Input: Begin
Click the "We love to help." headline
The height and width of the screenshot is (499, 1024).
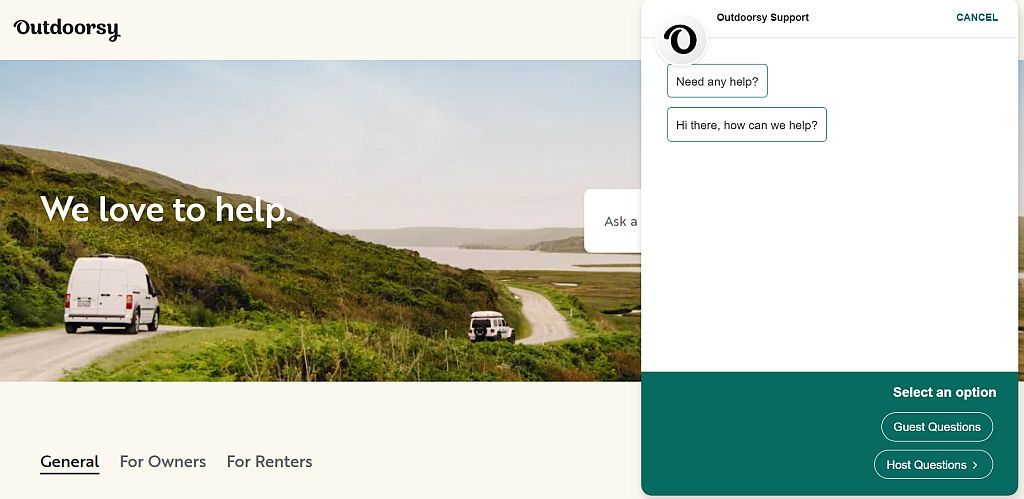(167, 209)
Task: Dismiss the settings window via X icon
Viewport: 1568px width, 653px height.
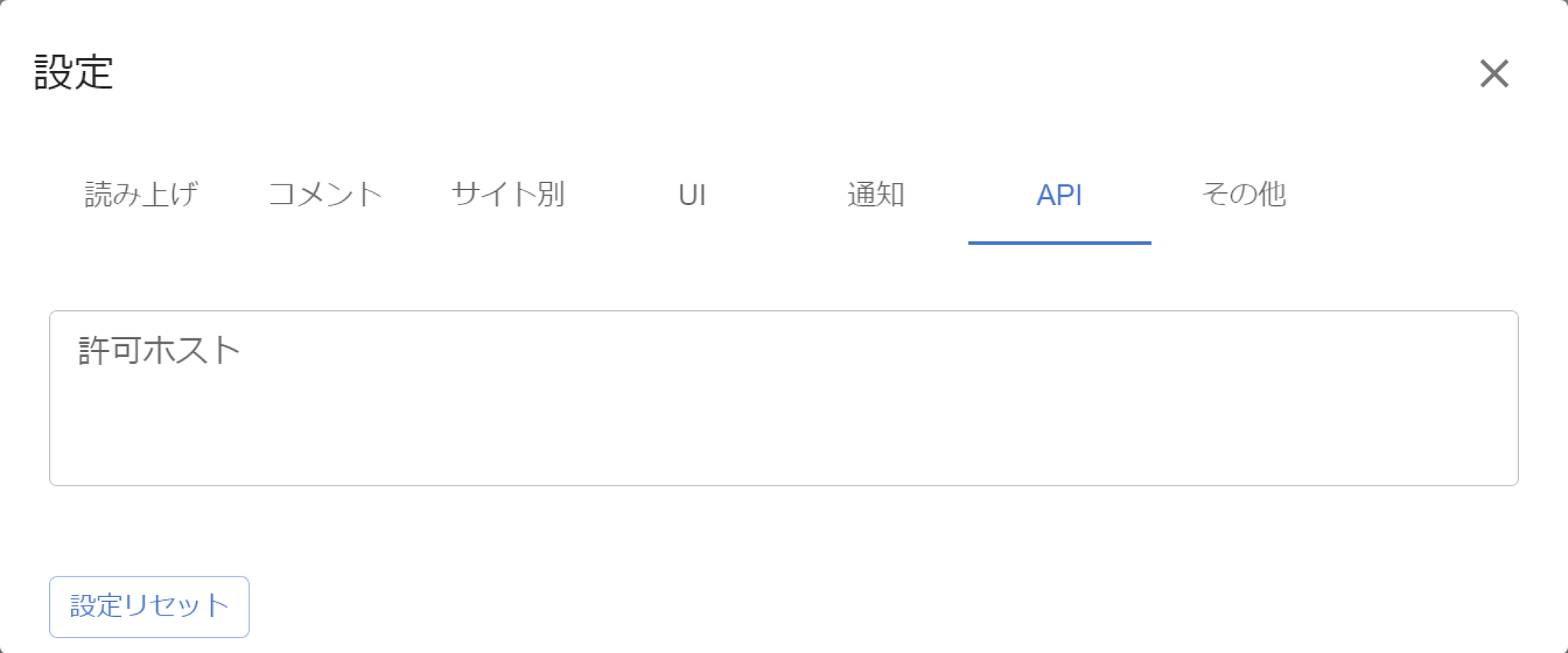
Input: End
* [Your assignment]: Please retype the data exactly. The pictures do not go in.

* [Reply to the task]:
Click the "We love to help." headline
The height and width of the screenshot is (499, 1024).
(167, 209)
Task: Dismiss the settings window via X icon
Viewport: 1568px width, 653px height.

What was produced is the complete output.